**Given information:**
-- -- --

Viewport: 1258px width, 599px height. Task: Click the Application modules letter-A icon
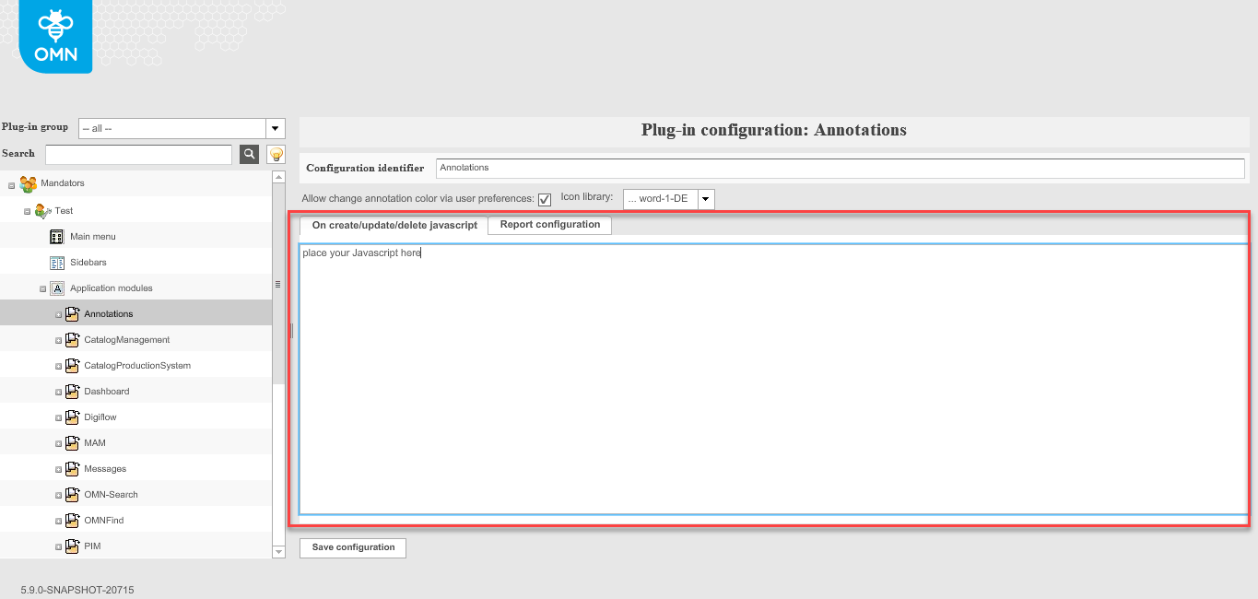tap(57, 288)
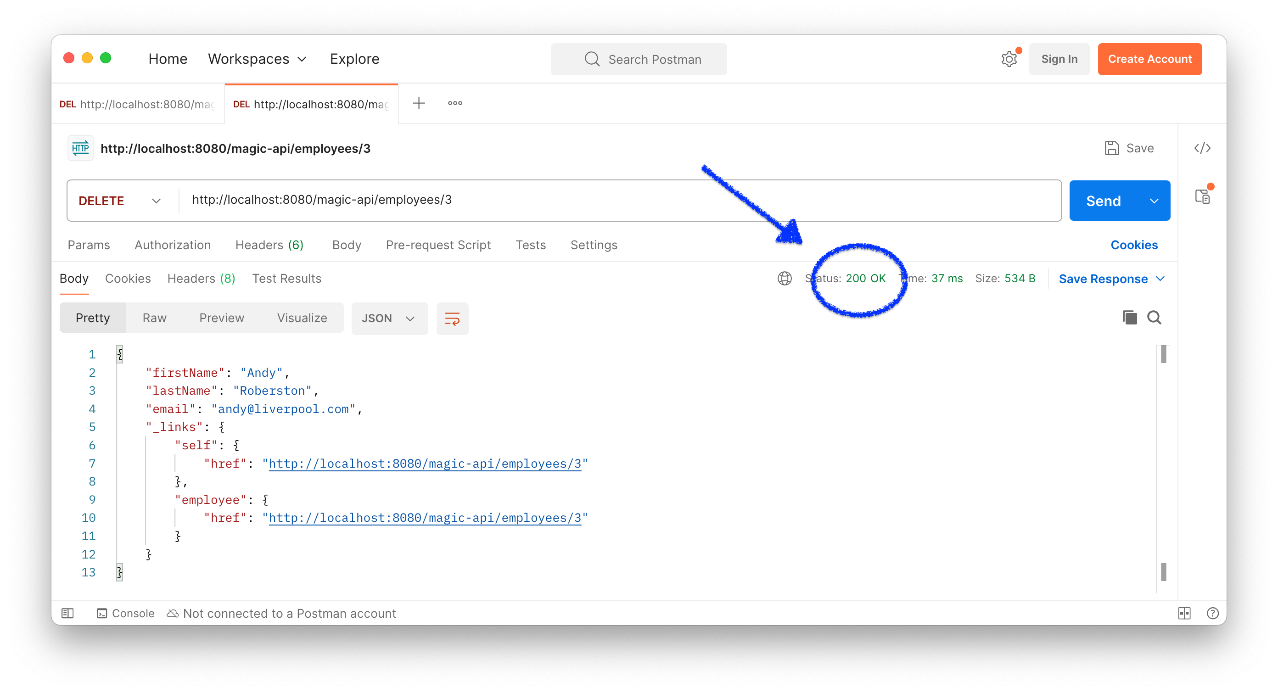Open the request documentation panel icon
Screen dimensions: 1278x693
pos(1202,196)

-- -- --

**Exercise goal:** Could you copy out every one of the rows above word for word, leaving the pictures out?

**Solution below:**
Viewport: 1258px width, 599px height. Task: Click the Application modules letter-A icon
tap(57, 288)
Open the request documentation panel icon
Screen dimensions: 1278x693
pos(1202,196)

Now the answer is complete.